Asians in Hollywood: “Always Be My Maybe”

Who would’ve thought Asians would be trending in Hollywood right now? Perhaps it’s thanks to the audience’s demand for more Asian representation on the big screen. Either way, casting agents are jumping at the chance to quench our thirsts, and frankly, I can see why – last summer’s Crazy Rich Asians became the decade’s highest-grossing romantic comedy. It’s a feat that’s been long overdue, and although hard to follow, it inspired more Asian stories to be told.

Sure, Netflix’s new Asian American rom-com Always Be My Maybe isn’t a $30 million production with gorgeous backdrops of Singapore, but I’m glad it isn’t. Finally, we have a movie set in America featuring ordinary characters fellow Asian Americans can really relate to.

Co-written and starring Chinese-Vietnamese American comedian Ali Wong and Korean American actor Randall Park, it’s a movie about two childhood friends reconnecting and falling in love as adults.

Ali plays Sasha Tran, a celebrity chef, who briefly returns to her hometown in San Francisco to oversee the opening of a restaurant. She has a chance encounter with her former neighbor and best friend, Marcus Kim (Randall), who is stagnant in life working for his widowed father’s HVAC company and performing in a talented but not well-known band on the side.

Their awkward meeting brings me back to the night they clumsily lost their virginities to each other as teens in the backseat of Marcus’ beat-up Corolla.

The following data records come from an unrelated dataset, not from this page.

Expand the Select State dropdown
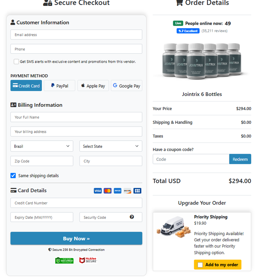The image size is (262, 279). point(111,146)
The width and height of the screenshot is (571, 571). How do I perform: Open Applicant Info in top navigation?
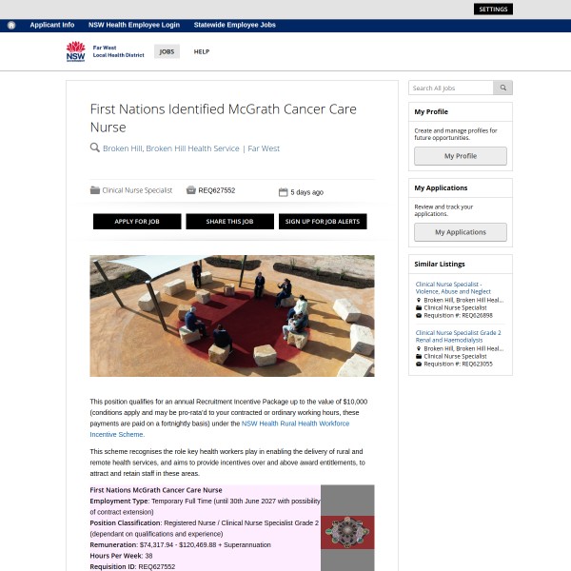tap(52, 25)
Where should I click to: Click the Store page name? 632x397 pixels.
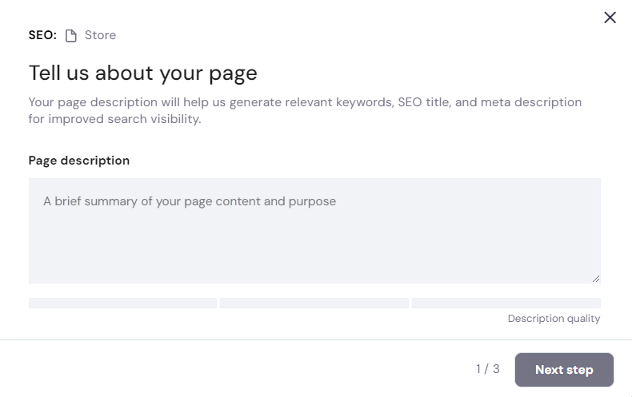point(100,35)
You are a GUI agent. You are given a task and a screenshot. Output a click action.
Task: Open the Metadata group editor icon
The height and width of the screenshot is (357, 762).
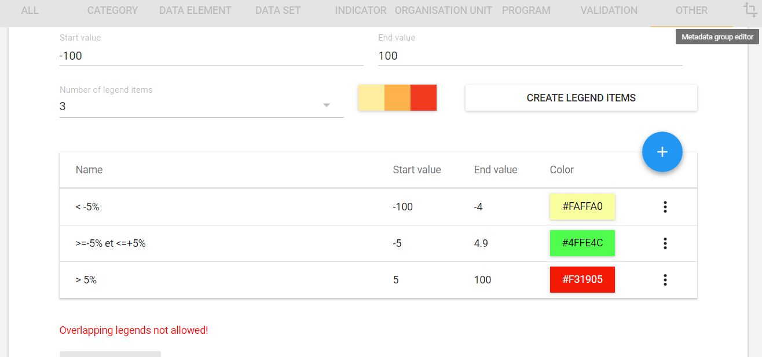[x=749, y=10]
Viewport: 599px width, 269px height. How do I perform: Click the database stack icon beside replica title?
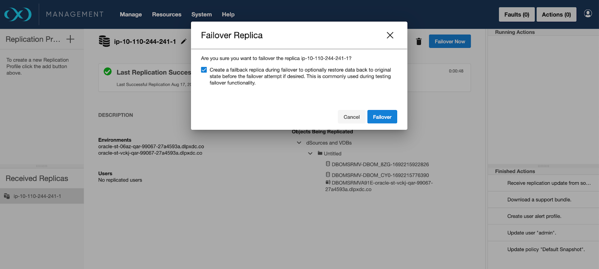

If creaking seats and car mishaps weren’t funny enough, their conversation after their rendezvous is bound to ensue laughter. It begins when Sasha asks Marcus how he learned to put on a condom, which he got from seventh grade. Marcus answered, “This lady came to our school, taught us sex ed for a day, and she put it on a banana.”

Without missing a beat, Sasha asks Marcus if he practiced at home with a banana. To which he replied, “No, I didn’t need a banana at home.”

Despite their intimate moment, they fell out that same night and subsequently lost contact. After their unexpected reunion, the two leads take the opportunity to rekindle their friendship and reignite some romantic sparks. Along the way, they challenge each other to let go of their pasts – Sasha needs to give her absentee parents and the San Francisco Asian community another chance while Marcus has to break out of his comfort zone in order to grow as an individual.

It’s a familiar plot for Asian Americans – almost a carbon copy of our own lives. Like Sasha, many Asian American children are forced to care for themselves while their immigrant parents work hard to earn money.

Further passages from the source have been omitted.